───── DATA PROVIDED

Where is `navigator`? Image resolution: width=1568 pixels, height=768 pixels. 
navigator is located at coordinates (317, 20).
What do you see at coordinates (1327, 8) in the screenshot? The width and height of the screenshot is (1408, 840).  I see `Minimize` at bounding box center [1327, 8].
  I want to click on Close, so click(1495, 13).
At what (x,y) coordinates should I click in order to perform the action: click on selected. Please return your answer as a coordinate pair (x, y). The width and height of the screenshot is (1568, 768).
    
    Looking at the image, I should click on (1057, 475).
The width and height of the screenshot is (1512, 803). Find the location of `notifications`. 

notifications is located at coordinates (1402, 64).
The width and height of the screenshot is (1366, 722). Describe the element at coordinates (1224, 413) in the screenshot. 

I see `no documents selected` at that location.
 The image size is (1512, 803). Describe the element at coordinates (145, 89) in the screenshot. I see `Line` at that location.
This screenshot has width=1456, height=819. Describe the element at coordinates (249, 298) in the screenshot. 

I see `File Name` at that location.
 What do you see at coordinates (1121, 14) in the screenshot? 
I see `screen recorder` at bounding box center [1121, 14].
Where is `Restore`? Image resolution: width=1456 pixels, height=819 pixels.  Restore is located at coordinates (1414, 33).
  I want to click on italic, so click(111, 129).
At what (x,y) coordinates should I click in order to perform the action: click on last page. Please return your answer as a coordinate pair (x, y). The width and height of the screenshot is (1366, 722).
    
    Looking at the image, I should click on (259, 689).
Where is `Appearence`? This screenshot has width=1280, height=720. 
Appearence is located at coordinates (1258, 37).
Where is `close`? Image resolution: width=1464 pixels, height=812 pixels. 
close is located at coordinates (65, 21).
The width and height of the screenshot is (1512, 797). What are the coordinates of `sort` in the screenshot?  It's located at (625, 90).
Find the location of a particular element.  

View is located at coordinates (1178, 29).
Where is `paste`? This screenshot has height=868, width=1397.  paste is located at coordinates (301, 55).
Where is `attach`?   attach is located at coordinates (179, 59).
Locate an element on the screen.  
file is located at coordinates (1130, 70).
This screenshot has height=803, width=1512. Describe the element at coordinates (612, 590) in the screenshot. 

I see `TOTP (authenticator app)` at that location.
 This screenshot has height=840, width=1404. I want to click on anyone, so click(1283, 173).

──────────

== GIVEN EXERCISE ==
Render the lines above as a JSON list of strings with one string per line, omitting blank lines.

== TASK OUTPUT ==
[
  "Where is `navigator`? Image resolution: width=1568 pixels, height=768 pixels. ",
  "navigator is located at coordinates (317, 20).",
  "What do you see at coordinates (1327, 8) in the screenshot? The width and height of the screenshot is (1408, 840).  I see `Minimize` at bounding box center [1327, 8].",
  "  I want to click on Close, so click(1495, 13).",
  "At what (x,y) coordinates should I click in order to perform the action: click on selected. Please return your answer as a coordinate pair (x, y). The width and height of the screenshot is (1568, 768).",
  "    Looking at the image, I should click on (1057, 475).",
  "The width and height of the screenshot is (1512, 803). Find the location of `notifications`. ",
  "notifications is located at coordinates (1402, 64).",
  "The width and height of the screenshot is (1366, 722). Describe the element at coordinates (1224, 413) in the screenshot. ",
  "I see `no documents selected` at that location.",
  " The image size is (1512, 803). Describe the element at coordinates (145, 89) in the screenshot. I see `Line` at that location.",
  "This screenshot has width=1456, height=819. Describe the element at coordinates (249, 298) in the screenshot. ",
  "I see `File Name` at that location.",
  " What do you see at coordinates (1121, 14) in the screenshot? ",
  "I see `screen recorder` at bounding box center [1121, 14].",
  "Where is `Restore`? Image resolution: width=1456 pixels, height=819 pixels.  Restore is located at coordinates (1414, 33).",
  "  I want to click on italic, so click(111, 129).",
  "At what (x,y) coordinates should I click in order to perform the action: click on last page. Please return your answer as a coordinate pair (x, y). The width and height of the screenshot is (1366, 722).",
  "    Looking at the image, I should click on (259, 689).",
  "Where is `Appearence`? This screenshot has width=1280, height=720. ",
  "Appearence is located at coordinates (1258, 37).",
  "Where is `close`? Image resolution: width=1464 pixels, height=812 pixels. ",
  "close is located at coordinates (65, 21).",
  "The width and height of the screenshot is (1512, 797). What are the coordinates of `sort` in the screenshot?  It's located at (625, 90).",
  "Find the location of a particular element.  ",
  "View is located at coordinates (1178, 29).",
  "Where is `paste`? This screenshot has height=868, width=1397.  paste is located at coordinates (301, 55).",
  "Where is `attach`?   attach is located at coordinates (179, 59).",
  "Locate an element on the screen.  ",
  "file is located at coordinates (1130, 70).",
  "This screenshot has height=803, width=1512. Describe the element at coordinates (612, 590) in the screenshot. ",
  "I see `TOTP (authenticator app)` at that location.",
  " This screenshot has height=840, width=1404. I want to click on anyone, so click(1283, 173)."
]